## [Aim]
Rescale the listing from the line containing "Policies [tab] (272, 780)" through the line containing "Plugs (58, 180)": write out those lines again, requests included, with every coordinate in the answers multiplied by 0.35 and rounded to a whole number, halves rounding up, and numbers in the requests left unchanged.
----------------
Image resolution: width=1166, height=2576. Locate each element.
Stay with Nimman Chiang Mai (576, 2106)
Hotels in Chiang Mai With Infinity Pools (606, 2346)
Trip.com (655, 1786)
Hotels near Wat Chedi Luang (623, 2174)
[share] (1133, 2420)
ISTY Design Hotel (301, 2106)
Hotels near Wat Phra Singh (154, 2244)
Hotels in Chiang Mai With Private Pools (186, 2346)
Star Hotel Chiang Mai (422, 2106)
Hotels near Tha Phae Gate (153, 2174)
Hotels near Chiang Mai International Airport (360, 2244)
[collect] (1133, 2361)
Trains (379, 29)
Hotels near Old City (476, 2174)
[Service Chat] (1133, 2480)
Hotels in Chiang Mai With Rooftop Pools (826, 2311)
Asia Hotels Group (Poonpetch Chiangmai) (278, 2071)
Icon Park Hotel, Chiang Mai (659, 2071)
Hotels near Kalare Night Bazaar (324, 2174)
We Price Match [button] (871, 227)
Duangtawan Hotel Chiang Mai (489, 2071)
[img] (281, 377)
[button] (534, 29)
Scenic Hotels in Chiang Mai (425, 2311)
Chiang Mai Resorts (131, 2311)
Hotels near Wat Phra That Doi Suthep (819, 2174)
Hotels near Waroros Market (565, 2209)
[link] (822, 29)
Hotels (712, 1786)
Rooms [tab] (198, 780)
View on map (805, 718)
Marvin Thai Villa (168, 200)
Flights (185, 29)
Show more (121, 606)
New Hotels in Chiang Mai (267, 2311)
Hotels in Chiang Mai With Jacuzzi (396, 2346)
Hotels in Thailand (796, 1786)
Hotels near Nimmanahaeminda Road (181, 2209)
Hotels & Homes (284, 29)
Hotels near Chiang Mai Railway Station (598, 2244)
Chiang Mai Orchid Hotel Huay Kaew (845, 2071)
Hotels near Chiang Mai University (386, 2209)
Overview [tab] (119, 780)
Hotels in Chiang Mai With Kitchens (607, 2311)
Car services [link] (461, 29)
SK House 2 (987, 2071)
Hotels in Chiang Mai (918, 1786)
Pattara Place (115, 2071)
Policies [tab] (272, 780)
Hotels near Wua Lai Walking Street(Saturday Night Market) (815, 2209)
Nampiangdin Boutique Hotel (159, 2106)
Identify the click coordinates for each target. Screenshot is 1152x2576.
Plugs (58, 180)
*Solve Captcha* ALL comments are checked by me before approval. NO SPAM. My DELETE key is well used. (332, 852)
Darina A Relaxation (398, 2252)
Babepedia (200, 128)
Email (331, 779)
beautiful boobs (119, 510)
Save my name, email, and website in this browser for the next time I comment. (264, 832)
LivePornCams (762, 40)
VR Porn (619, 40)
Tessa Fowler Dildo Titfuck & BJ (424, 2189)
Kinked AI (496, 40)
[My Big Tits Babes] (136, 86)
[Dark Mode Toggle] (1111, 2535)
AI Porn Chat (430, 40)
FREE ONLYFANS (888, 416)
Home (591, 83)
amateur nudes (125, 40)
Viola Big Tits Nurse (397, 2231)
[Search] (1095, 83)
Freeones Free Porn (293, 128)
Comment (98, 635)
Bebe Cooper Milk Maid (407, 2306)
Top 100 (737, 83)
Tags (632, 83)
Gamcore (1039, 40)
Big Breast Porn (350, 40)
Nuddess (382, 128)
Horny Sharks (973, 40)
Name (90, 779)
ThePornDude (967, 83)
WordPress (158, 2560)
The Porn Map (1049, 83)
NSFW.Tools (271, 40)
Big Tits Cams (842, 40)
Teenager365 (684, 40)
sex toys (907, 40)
----------------
## [Solution below]
Policies [tab] (95, 273)
Hotels near Wua Lai Walking Street(Saturday Night Market) (285, 773)
Nampiangdin Boutique Hotel (56, 737)
Identify the click coordinates for each target. Screenshot is 1152x2576.
Plugs (20, 63)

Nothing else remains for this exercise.